Would you please copy every line below that includes the string "computer"?

── Available data

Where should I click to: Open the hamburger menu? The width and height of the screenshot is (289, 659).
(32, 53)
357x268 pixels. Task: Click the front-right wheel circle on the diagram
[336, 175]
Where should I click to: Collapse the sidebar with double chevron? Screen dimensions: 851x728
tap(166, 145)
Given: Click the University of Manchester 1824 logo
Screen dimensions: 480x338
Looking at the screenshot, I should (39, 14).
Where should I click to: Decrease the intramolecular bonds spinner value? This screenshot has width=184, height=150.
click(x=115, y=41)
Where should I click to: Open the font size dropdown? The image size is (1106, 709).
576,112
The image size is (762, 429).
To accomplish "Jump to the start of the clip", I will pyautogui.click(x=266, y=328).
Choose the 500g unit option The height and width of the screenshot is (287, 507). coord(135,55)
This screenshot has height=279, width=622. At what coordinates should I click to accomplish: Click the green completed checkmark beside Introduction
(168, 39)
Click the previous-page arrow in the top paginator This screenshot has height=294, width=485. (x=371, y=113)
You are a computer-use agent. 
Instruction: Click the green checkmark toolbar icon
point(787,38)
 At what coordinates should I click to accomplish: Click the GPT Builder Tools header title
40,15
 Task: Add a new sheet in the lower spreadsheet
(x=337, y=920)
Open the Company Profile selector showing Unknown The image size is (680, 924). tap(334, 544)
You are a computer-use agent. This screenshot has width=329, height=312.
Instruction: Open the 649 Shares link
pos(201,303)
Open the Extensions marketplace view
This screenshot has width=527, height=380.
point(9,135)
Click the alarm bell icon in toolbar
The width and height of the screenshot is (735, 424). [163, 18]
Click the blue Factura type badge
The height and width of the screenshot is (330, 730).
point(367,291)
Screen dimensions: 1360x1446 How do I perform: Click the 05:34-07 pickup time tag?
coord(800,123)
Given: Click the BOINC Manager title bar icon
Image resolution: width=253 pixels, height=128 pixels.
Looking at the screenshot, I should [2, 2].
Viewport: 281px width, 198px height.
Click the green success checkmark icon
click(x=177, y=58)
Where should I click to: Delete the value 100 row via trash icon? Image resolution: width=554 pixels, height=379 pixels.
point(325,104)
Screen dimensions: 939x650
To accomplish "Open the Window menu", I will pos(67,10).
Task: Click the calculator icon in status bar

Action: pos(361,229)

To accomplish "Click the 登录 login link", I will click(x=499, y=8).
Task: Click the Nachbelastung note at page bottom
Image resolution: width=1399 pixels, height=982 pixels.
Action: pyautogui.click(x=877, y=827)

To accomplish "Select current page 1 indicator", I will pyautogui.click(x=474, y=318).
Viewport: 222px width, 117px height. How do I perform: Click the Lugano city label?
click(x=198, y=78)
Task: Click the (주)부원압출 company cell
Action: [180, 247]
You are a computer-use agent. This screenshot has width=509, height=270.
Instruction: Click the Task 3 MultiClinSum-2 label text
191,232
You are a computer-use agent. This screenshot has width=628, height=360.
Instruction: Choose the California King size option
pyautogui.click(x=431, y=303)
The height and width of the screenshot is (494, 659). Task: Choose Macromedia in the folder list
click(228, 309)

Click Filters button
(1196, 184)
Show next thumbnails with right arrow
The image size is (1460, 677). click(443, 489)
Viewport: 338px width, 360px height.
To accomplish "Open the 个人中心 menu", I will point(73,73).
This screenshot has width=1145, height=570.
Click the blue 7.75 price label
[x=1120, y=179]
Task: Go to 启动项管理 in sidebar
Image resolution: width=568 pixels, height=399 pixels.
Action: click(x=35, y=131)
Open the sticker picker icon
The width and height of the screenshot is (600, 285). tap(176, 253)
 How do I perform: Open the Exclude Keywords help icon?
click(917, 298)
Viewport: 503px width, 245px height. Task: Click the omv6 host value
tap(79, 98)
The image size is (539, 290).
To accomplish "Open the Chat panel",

────

-- Answer to the exercise --
You are a computer-use agent. 
You are a computer-use agent. This screenshot has width=329, height=312.
You are a computer-use agent. This screenshot has width=509, height=270.
You are a computer-use agent. This screenshot has width=628, height=360.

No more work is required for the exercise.